そして身体のどこかが、ほんの少し揺れたような気がした。
「ぎゃああぁぁぁぁぁっ!」
『@ヰ♪→☆@仝ゞ♂※!?』
リアクションがでかいな……ちょっと大袈裟すぎないか。というかリリーは仲間の俺に剣を向けるんじゃないっ。そしてそこの紫色の人、豪快にぶっ倒れて泡吹いてるけど大丈夫か!? ええいローランドもローランドだ、二人の絶叫を聞いてまた失神とかひ弱にも程があるだろ!

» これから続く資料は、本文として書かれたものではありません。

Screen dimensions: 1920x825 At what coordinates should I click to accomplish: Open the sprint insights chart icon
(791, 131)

全く……どうするんだ、二人も意識不明になって戦闘は……
戦闘は……
ん?
「もしかして、終わったのか?」
そう、あの女は泡を吹いて倒れている。戦う相手、いなくなったよな。こんな呆気ない終わり方ってどうなんだろう……。
「リリー。剣を収めろ、もう戦いは終わった」
「へ? あっ、本当だ、倒れてる」
「俺の裸見て気絶とか意味が分からんな。自分だって裸みたいなもんだろう?」
「紫色で気づかなかったけど本当だね、すっごいエロいよ何なのこの芋。でもそれとこれとは話が別でしょ、カトさんの身体って強烈だから誰だって見たら興奮しちゃうよ。ほらこの芋の人、鼻血でてる」
「これ鼻血なのか。紫色で何がなんだか分からんな」
そんな風に倒れた女を見ながら好き勝手に話していると、ようやくセーラとフレイがやって来た。二人は顔を真っ赤にしているが、やはりこのメンバーでの初戦闘という事で疲れたのだろう。そういう事にしておく。駆け寄って来た二人、先に口を開いたのはフレイだった。

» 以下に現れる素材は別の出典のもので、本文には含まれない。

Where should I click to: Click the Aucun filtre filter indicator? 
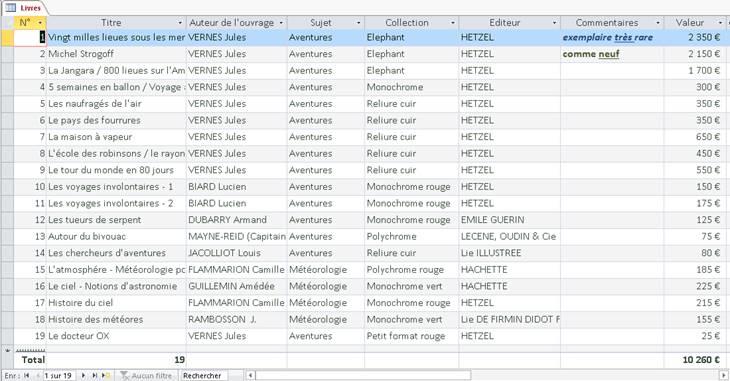[146, 375]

「何したの、カトーさん! なんか敵がいきなりぶっ倒れたけど、もしかして魔法で眠らせたりした?」
「ああ、恥ずかしがり屋にしか効かない魔法だ。消費するのは羞恥心とモラル、とでも言っておこうか」
「あー、裸見て気絶したんだ。そうだよね、これ強烈だもん」
乙女がこれとか指差すんじゃありません。
「というか早く服着て下さい」
はい。ごめんなさい。あやまるからそんな冷たい目で見ないでくれセーラ、何かに目覚めそうになる。
俺は女性たちが目を爛々と輝かせ見守る中、なんとも言えない気持ちで服を着てゆくのだった。